Loudun Şeytanları Operası kim tarafından hangi tarihte yazılmış, bestelenmiştir? Loudun Şeytanları Operasının konusu, özeti, hakkında bilgi.

LOUDUN ŞEYTANLARI

Üç perdelik operadır.

Metin: Ludwig Erhardt.
Bestecisi: Krzysztof Penderecki
İlk oynanış: 1969 Hamburg.

Başlıca kişiler:

Ursuline Manastırı başrahibesi Jeanne (Soprano), Rahibe Clara (Soprano), Rahibe Gabriela (Mezzosoprano), Rahibe Luiza (Alto), Philippe (Soprano), Saint-Pierre Kilisesi başrahibi Urban Grandier (Tenor), Rahip Barré (Bariton), Kral Temsilcisi De Laubardemont (Tenor),Rahip Rangier (Bas), Rahip Mignon (Tenor), Eczacı Adam (Tenor), Cerrah Mannoury (Bariton), Loudun Valisi d’Armagnac (Bariton).

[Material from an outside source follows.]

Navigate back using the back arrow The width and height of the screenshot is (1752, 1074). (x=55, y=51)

Konunun geçtiği çağ ve yer: 17. yüzyıl başlarında Fransa’da Loudun kenti.

Advertisement

Konusu:

Başrahibe Jeanne başrahip Grandier’yi sevmekte, onu düşlerinde görmekte, manastıra günah çıkartıcı olmasını istemektedir. Philippe adlı genç ve güzel bir kızı seven Grandier ise bu isteği kabule yanaşmamaktadır. Kentin tutucu ve çıkarcı cerrahıyla eczacısı da açık düşünen, uygar başrahibe düşmandır. Kralın temsilcisi kentin valisine Kral Onüçüncü Louis’nin bir emrini getirmiştir; Kardinal Richelieu vaktiyle Calvin yanlıları ayaklanmasında kullanılmış olan kent surlarının yıkılmasını istemektedir.

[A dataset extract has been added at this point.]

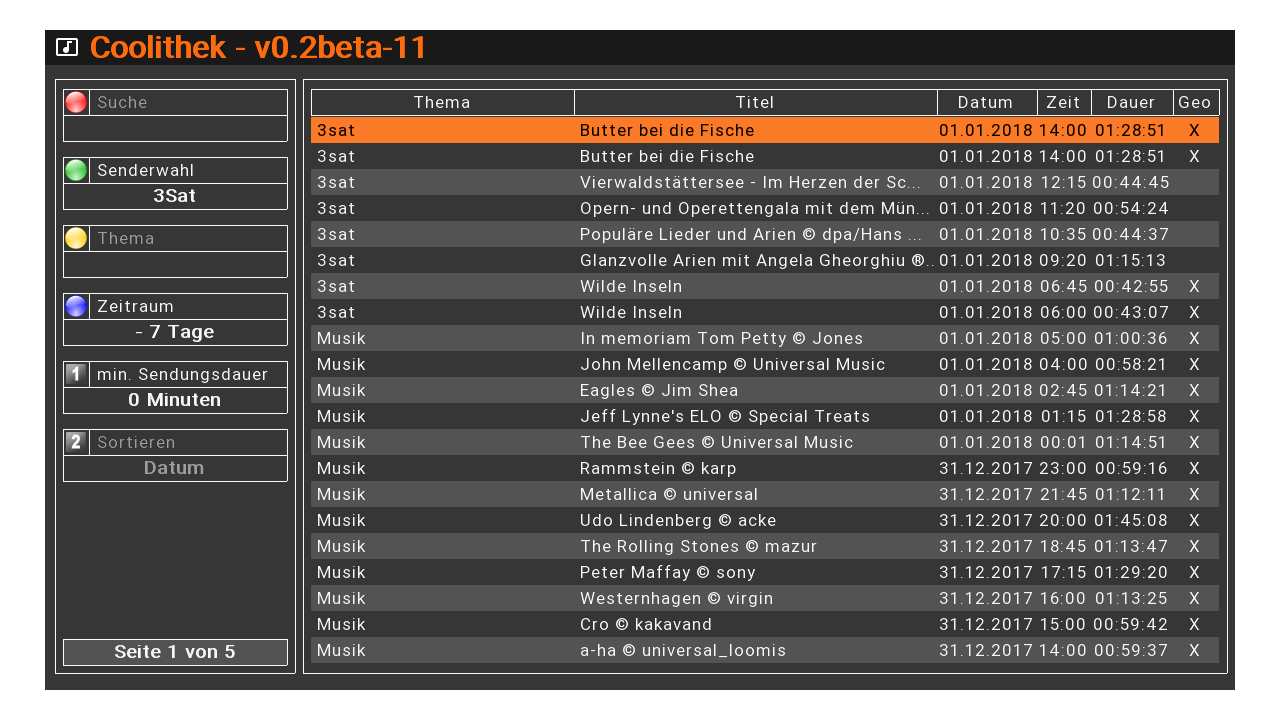1280x720 pixels.
Task: Click the music note app icon
Action: (x=67, y=47)
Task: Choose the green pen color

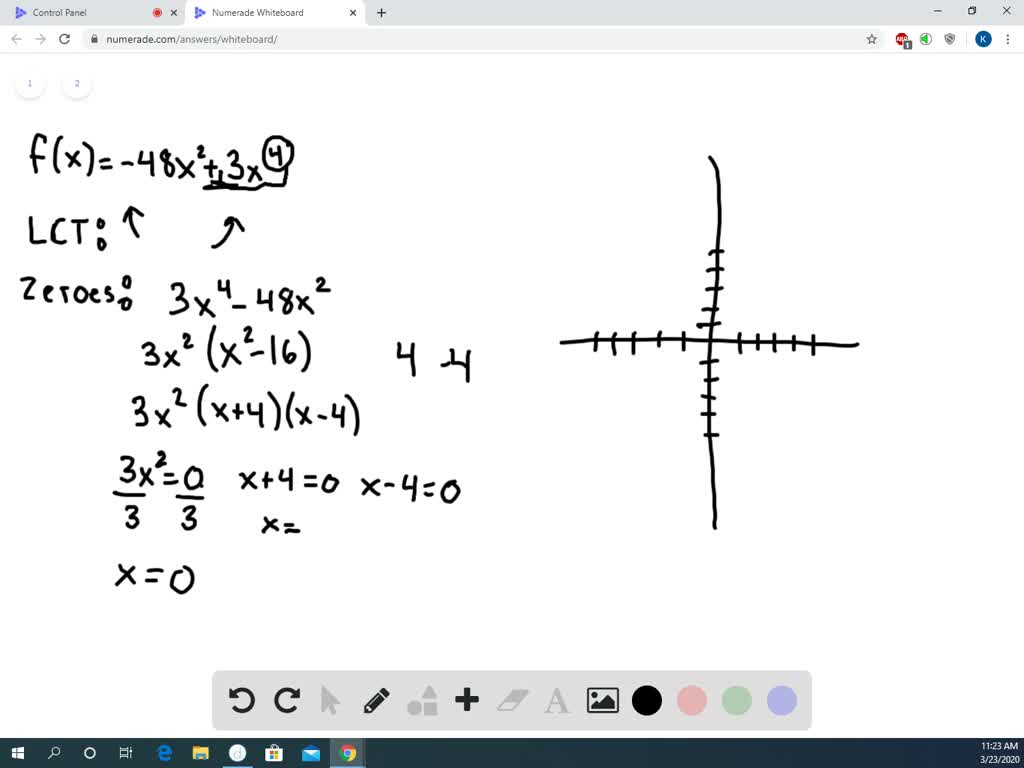Action: (x=736, y=701)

Yıkıma yanaşmayan vali başrahipten kendisine yardımcı olacağına dair söz alır. Başrahibe Jeanne rahip Mignon’a günah çıkartıp kötü düşler gördüğünü, bu düşlerde hep Grandier ile olduğunu söyler. Mignon bu itirafı cerrahla eczacıya yapar, başrahibeye büyü yapılması kararlaştırılır. Grandier ise Philippe’le evlenmiştir. Jeanne başrahibin kendisine günah dolu önerilerde bulunduğunu açıklarsa da kent komutanı bu gibi büyülü ilaçlı davranışları yasaklar ve Grandier’ye Richelieu’nün Kralı kandırmasıyla kentin yanıp yıkılacağını ve başrahibin de mahvolacağını söyler. Rahip Mignon başrahibe ve rahibelere şeytansı cezbeye kapılmış görünmelerini öğütler. Rahibelerin kurtulması için Condé Prensi’ nin verdiği, içinde İsa’nın kanı bulunan şişe boş çıkar.

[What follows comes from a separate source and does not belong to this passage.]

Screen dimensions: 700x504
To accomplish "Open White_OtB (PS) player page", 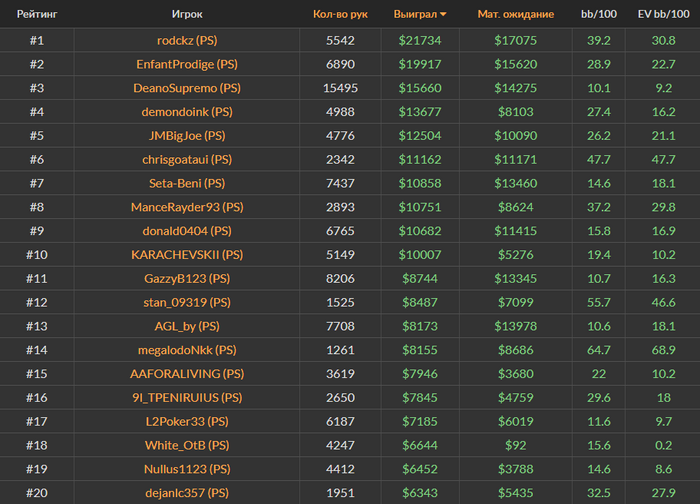I will click(187, 445).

Toplanan devlet konseyi bütün bu olaylardan Grandier’yi suçlu bulmuş, idamını kararlaştırmıştır. Condé Prensi olanların tümüyle düzmece olduğunu savunup başrahibi kurtarmaya çalışırsa da başarı sağlayamaz Grandier duruşmada suçsuz olduğunu söyler, «kara büyü» yapmadığını savunur. İşkencelerle de inancını ve sözlerini değiştirmez, yakılarak idam edilir.

Yazar Aldous Huxley bu gerçek tarihsel olay üzerine bir kitap yazmış, John Whiting bu kitabı kaynak tutarak, «The Devils» adlı oyunu hazırlamış, operanın metnine temel olarak bu oyun alınmıştır. Dinsel evrene yakınlığını başka bazı yapıtlarıyla kanıtlamış bulunan Penderecki Katolik bağnazlık ve tutuculuğunun bu ünlü örneğine eğilerek operasını dokumuştur. «Loudun Şeytanları« gerçekten ustaca döşenmiş bir orkestra paleti üzerinde «Sprechgesang – Konuşmalı Şarkı» tekniği ile yazılmış, ilk temsilden başlayarak oynandığı her yerde ilgi görmüştür.